If I have a special talent, it is that I am very good at learning a lot of things quickly. This isn’t the same thing as being a fast learner; I’m not a fast learner. If something doesn’t click the first time I’m exposed to it, there’s a very good chance it’s going to take me a long time to wrap my head around it. I suppose that makes me lucky, then, that most things tend to click. My real talent is being able to work with lots of information in a format where everything is new, and rapidly put together connected pieces in order to deduce the underlying patterns.
Learning Abilities
I realized I had this talent in High School, where it served the purpose of helping me bluff my way through classes in which I had no business participating. Most egregiously, in English class, where my class participation counted for a disproportionate percentage of my grade, and my chronic illnesses meant I frequently arrived back just as the class had finished reading a book of which I hadn’t received a copy. On many occasions, I would earn points by building off or reflecting upon points raised by other students. On two occasions, I wrote essays about books I had never held, much less read. I got A’s on both essays, and never scored below an 87% (which was only ever so low because the teacher counted two missed exams as zeros rather than allowing me to retake them) in English as a whole.
Some friends of mine have called this cheating. I disagree.

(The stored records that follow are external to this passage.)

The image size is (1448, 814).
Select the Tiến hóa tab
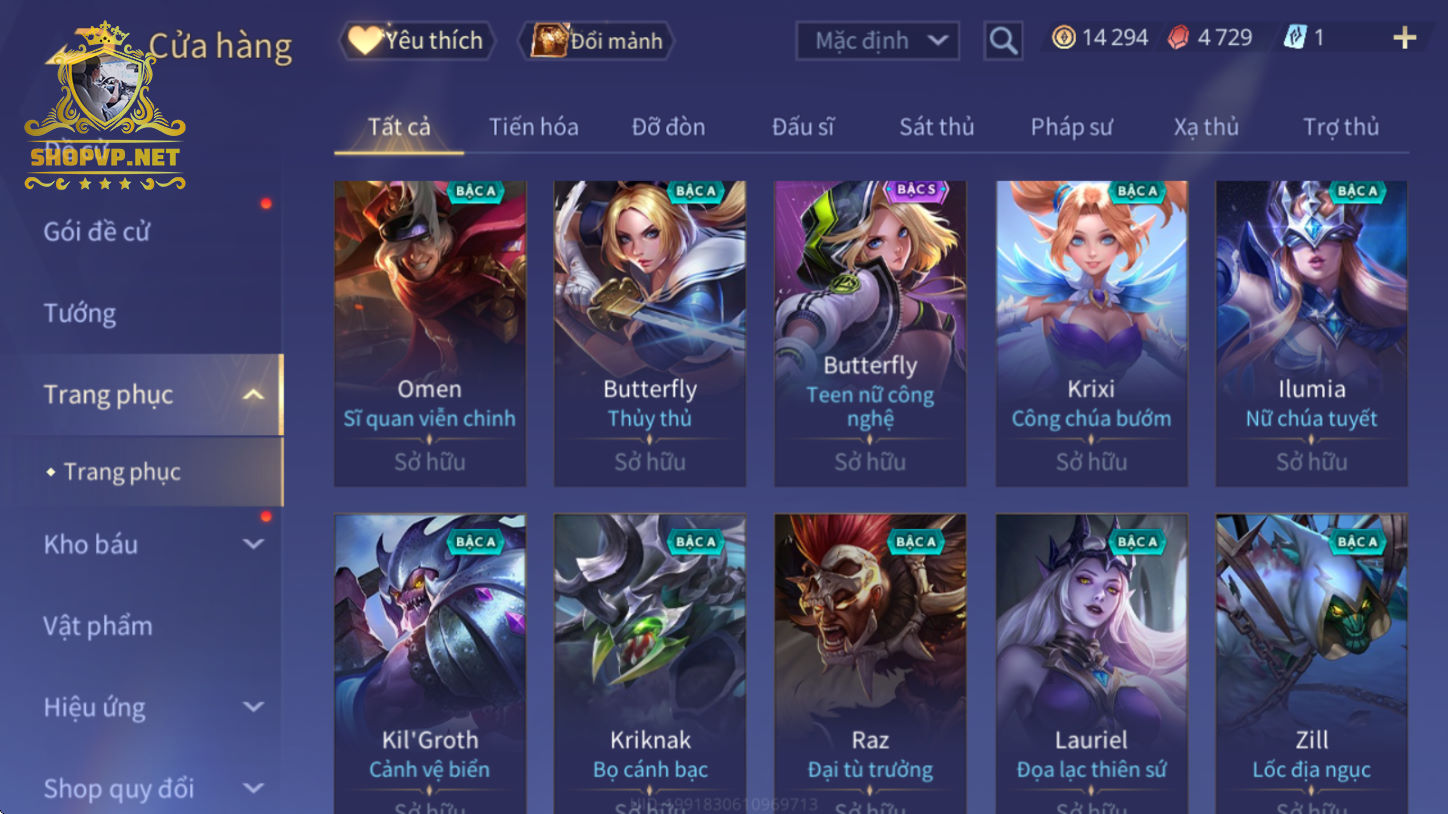pyautogui.click(x=533, y=127)
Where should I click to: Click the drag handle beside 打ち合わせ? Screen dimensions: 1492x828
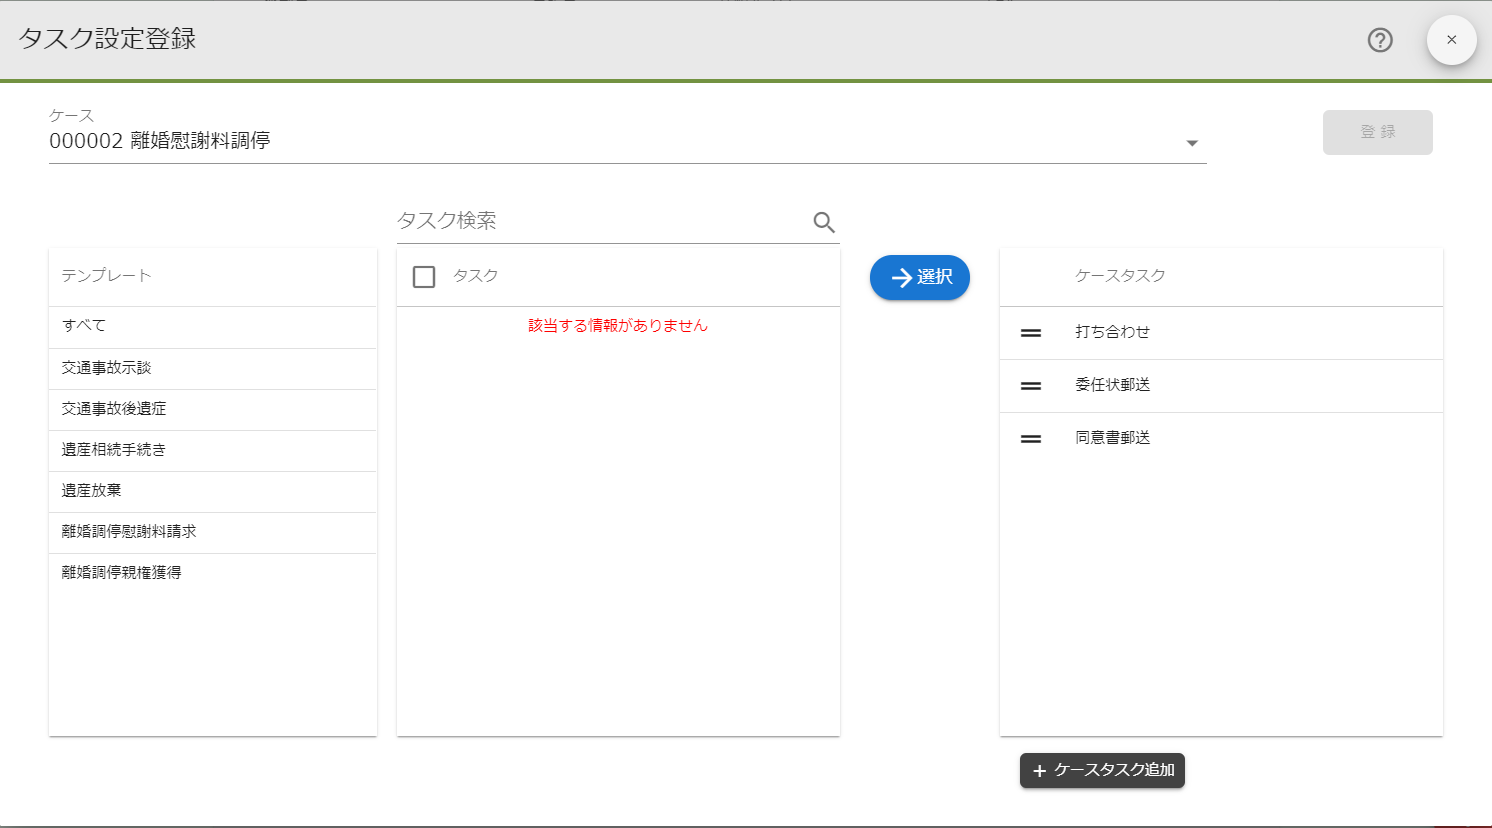pos(1030,332)
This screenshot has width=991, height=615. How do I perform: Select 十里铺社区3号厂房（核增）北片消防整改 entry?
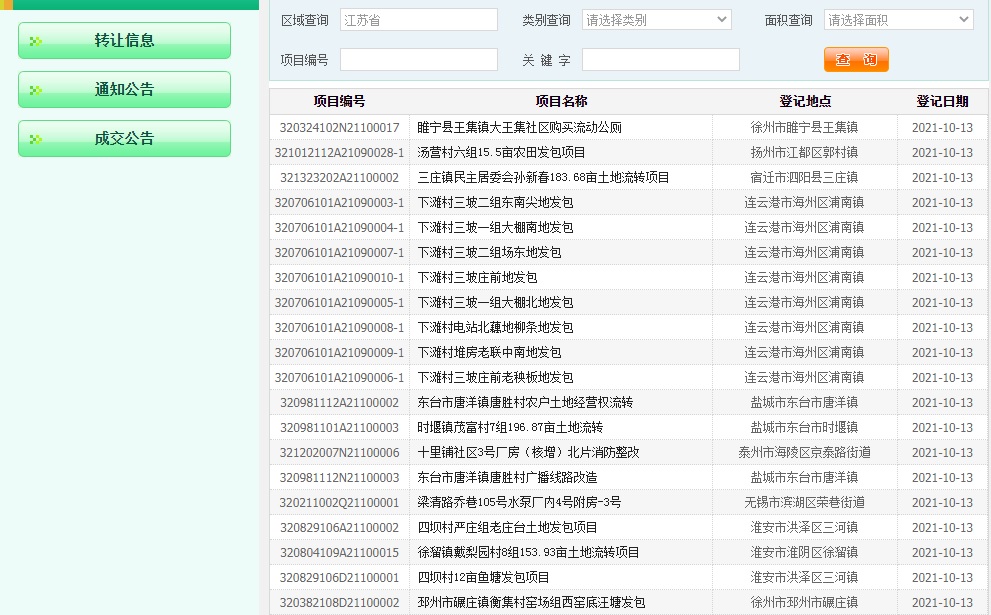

I never claimed that I read the books in question. On the contrary, on the occasions that I mentioned the fact that I had never received a copy to my teachers, I was told simply to try my best to keep up with the class in the meantime while they tracked down an extra copy. So the teachers were aware, or should have been aware, that I was talking off the cuff. I never consulted some other source, like sparknotes, that wretched hive of plagiarist scoundrels and academic villainy.
In any case, I have found this talent to be most useful when diving into a new area. I may not be able to become an expert faster than anyone else, but I can usually string enough information together to sound like I know that of which I speak, and ensure that my questions are insightful and topical, befitting an enlightened discussion, rather than shallow and obvious questions betraying a fresh initiate to the field. This means that I am, perhaps ironically, best in my element when I am furthest behind. I learn more faster by throwing myself into the deep end of something I know nothing about, than reviewing stuff I mostly know.
Secretly, I suspect this is actually not a unique talent. I think most, or at least, many people, learn effectively this way. But whether through a school system designed on a model intended more to promote martial regimentation than intellectual striving, or a culture that punishes failure far more sharply than it incentivizes the entrepreneurial experimentation necessary for personal academic success, we have taught ourselves to avoid this kind of behavior. But whether this talent is mine alone, or I have merely been the first to recognize that the emperor has, in fact, no clothes, this places me in a unique situation.
The problem comes when called upon to follow up on initial successes. Usually this is, in practice, a moot point, because this is precisely where I get sick, miss class, and wind up behind again, where I can capitalize on my skill set and come rocketing back in the nick of time. But this year, with a few exceptions, I have been healthy, or at least, healthy enough to keep up. It turns out that when you follow a course at the intended pace of one week per week, instead of missing months in a febrile delirium and frantically tearing through the textbook in the space of a frantic fortnight, things are, for the most part, manageable.
This is a novel, if not inherently difficult, problem for me- learning at an ordinary pace, instead of a crash course. It’s the informational difference between a week long car trip and an overnight flight. You’d think that learning in such an environment, with one new thing among eleven things I already know, would be easier than taking in twelve new things. But I find that this isn’t necessarily true. I’m good at taking in information,but rubbish at prioritizing information.